Encrypt sensitive reports using our PGP key, available at openscouter.com/.well-known/security.txt.
Include as much detail as you can:
- A description of the vulnerability and its potential impact.
- The affected component (platform, browser extension, API endpoint).
- Steps to reproduce, including any proof-of-concept code or screenshots.
- Your assessment of severity.
You do not need to have a complete exploit to report. Early-stage findings are welcome.
Scope
The following systems are in scope for vulnerability research:
Web platform
openscouter.comand all paths under it- The authenticated application at
openscouter.com
Browser extension
- The OpenScouter browser extension published on the Chrome Web Store and Firefox Add-ons
API
- The REST API at
openscouter.com/api/ - Webhook endpoints used for Stripe and Telegram integrations
Out of Scope
The following are not in scope and reports relating to them will not be acted on:
- Denial-of-service attacks (volumetric or application-layer)
- Social engineering of OpenScouter staff or users
- Physical attacks against infrastructure
- Vulnerabilities in third-party services we use (report these to the respective vendor)
- Security issues in end-of-life browser versions
- Missing HTTP headers that have no demonstrated impact
- Self-XSS that requires the attacker to execute code in their own browser context
- Reports generated entirely by automated scanners with no manual analysis
Safe Harbor
We will not pursue legal action against researchers who:
- Report vulnerabilities to us privately before public disclosure.
- Do not access, modify, or delete user data beyond what is necessary to demonstrate the issue.
- Do not disrupt platform availability or degrade performance for other users.
- Do not disclose vulnerability details publicly until we have confirmed a fix.
- Act in good faith throughout the process.
We consider responsible security research to be a positive contribution. We will not treat it as a violation of our terms of service.
What to Expect
After you submit a report:
- We will acknowledge receipt within 48 hours.
- We will confirm whether the report is in scope and provide an initial severity assessment within 5 business days.
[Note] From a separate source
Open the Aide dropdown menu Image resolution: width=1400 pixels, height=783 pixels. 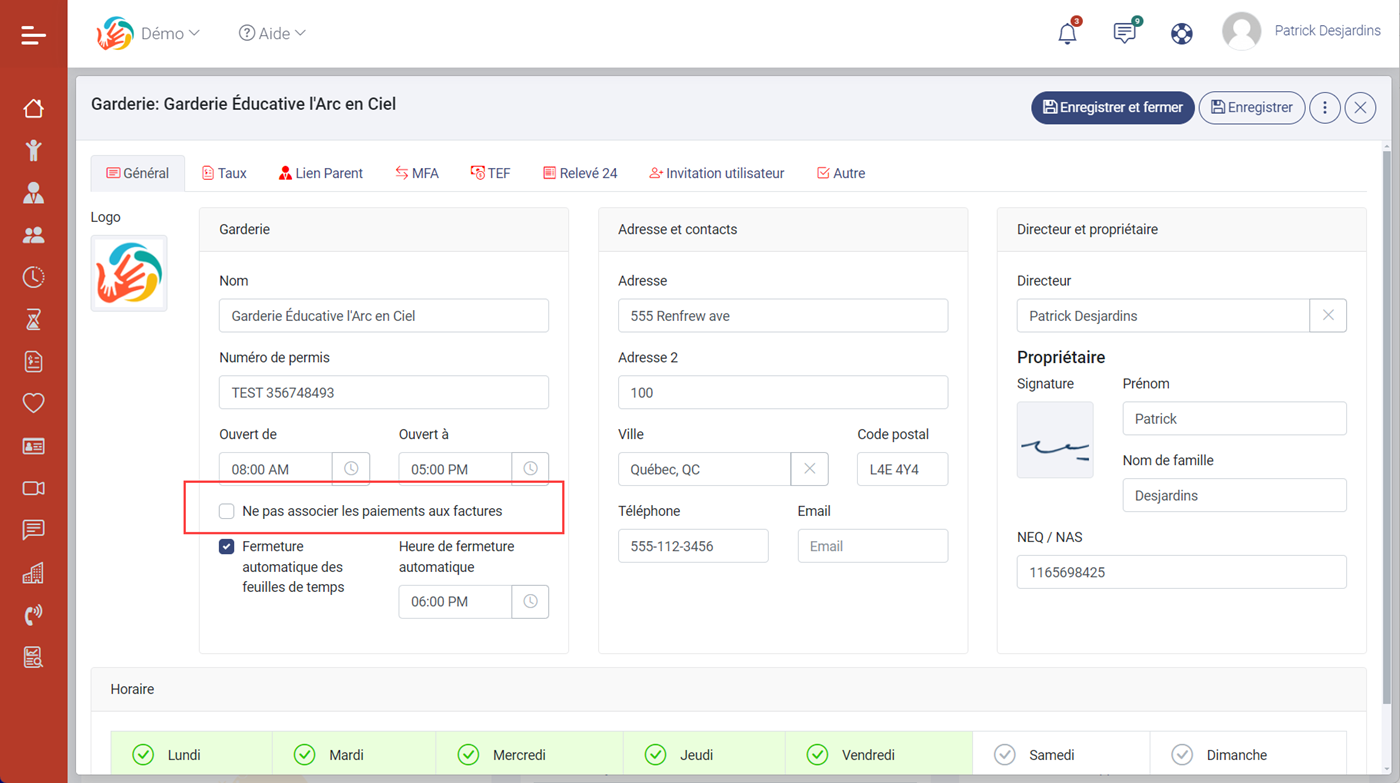pos(272,33)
- We will keep you updated on progress as we investigate and fix the issue.
- We will notify you when the fix has been deployed.
We aim to resolve critical vulnerabilities within 30 days and high-severity vulnerabilities within 60 days. More complex issues may take longer. We will communicate delays proactively.
Researcher Recognition
We maintain a Hall of Fame for researchers who report valid, in-scope vulnerabilities. Recognition is opt-in: let us know in your report if you would like to be listed, and whether you prefer your name, handle, or to remain anonymous.
We do not currently offer a monetary bug bounty programme. We are grateful for research contributions and recognise them publicly where the researcher consents.
Coordinated Disclosure
We ask for a 90-day disclosure window before publishing details of a vulnerability publicly. If you intend to present findings at a conference or publish a write-up, let us know so we can coordinate timing.
If we are unable to fix a vulnerability within 90 days, we will work with you on a disclosure timeline that balances transparency with user safety.